Sawatasuk, Patsorn (2019) An Empirical Investigation into Inbound Open Innovation and Absorptive Capacity: The Case of Thai Dessert SMEs. Doctoral thesis, University of Huddersfield.

The aim of this research is to study ‘potential absorptive capacity’ (PAC) and ‘realised absorptive capacity’ (RAC) concepts within Thai SMEs in the ‘low-medium-tech’ (LMT) sector. This research has two main objectives: 1) to explore Thai dessert SMEs’ motives and knowledge domains in relation to inbound open innovation (OI) access, and 2) to understand the effect of search breadth and search depth, local search experience, and innovation capability on PAC and RAC.

A mixed methods approach with an exploratory design was employed in this research. It was based on a qualitative approach using semi-structured interviews. The 14 sets of interview data were gained from three agencies: Thai dessert SMEs, government agencies responsible for the promotion of technology and innovation in Thai SMEs, and a large company possessing one production line for an innovative Thai dessert product. The thematic analysis findings revealed three key motives engaging Thai dessert SMEs in the inbound OI access in support of new product development (NPD): brand building, product quality, and improvement. Significantly, the findings also revealed that internal factors (employee and technology management) and the type of OI practice (openness) were two key elements that Thai dessert SMEs engaged with, along with the motives. Using a quantitative approach with a survey of 211 Thai dessert SMEs, the findings of structural equation modelling (SEM) analysis revealed that search breadth was positively related to PAC, but was not found to relate to RAC. On the other hand, search depth was found to positively relate to RAC but was not found to relate to PAC. In addition, the effects of innovation capability and local search experience were examined. The findings revealed that local search experience through frequent searching in the oriented-knowledge domain significantly influenced the PAC, while there was no moderating effect of innovation capability on the relationship between the RAC and new product performance because the linear relationship of RAC and new product performance was found to be non-significant.

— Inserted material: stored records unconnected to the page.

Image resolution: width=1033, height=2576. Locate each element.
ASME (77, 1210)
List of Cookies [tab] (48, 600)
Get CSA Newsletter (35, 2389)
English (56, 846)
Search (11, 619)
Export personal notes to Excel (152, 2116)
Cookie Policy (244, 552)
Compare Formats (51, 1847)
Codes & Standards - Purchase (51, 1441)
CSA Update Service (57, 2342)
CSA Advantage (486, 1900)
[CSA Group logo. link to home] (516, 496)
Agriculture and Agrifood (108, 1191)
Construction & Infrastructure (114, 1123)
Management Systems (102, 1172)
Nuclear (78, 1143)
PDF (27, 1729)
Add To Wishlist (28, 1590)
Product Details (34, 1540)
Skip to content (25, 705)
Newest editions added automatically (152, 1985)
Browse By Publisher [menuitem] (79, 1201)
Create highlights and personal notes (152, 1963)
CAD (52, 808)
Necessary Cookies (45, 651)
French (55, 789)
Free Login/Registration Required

This research contributes to the existing literature in three ways. Firstly, it advances the research on absorptive capacity by linking the concept of PAC and RAC with two distinct dimensions of search: search breadth and search depth, which corresponds to organisational learning, namely exploration learning and exploitation learning, respectively. To the researcher’s knowledge, this is the first study examining the effects of search breadth and depth on PAC and RAC. Secondly, it contributes to the research on absorptive capacity by examining the moderating role of innovation capability in the relationship between RAC and new product performance. Prior research has never before examined the interaction effect of innovation capability and RAC on new product performance. This is potentially the first study examining this interaction effect. Thirdly, the study contributes to the knowledge of the implementation of inbound OI, in particular within the context of low-medium-tech (LMT) SMEs. To date, studies regarding inbound OI access of low-medium-tech SMEs are scarce. This research bridges this gap in knowledge by providing qualitative evidence of motives and knowledge in inbound OI access.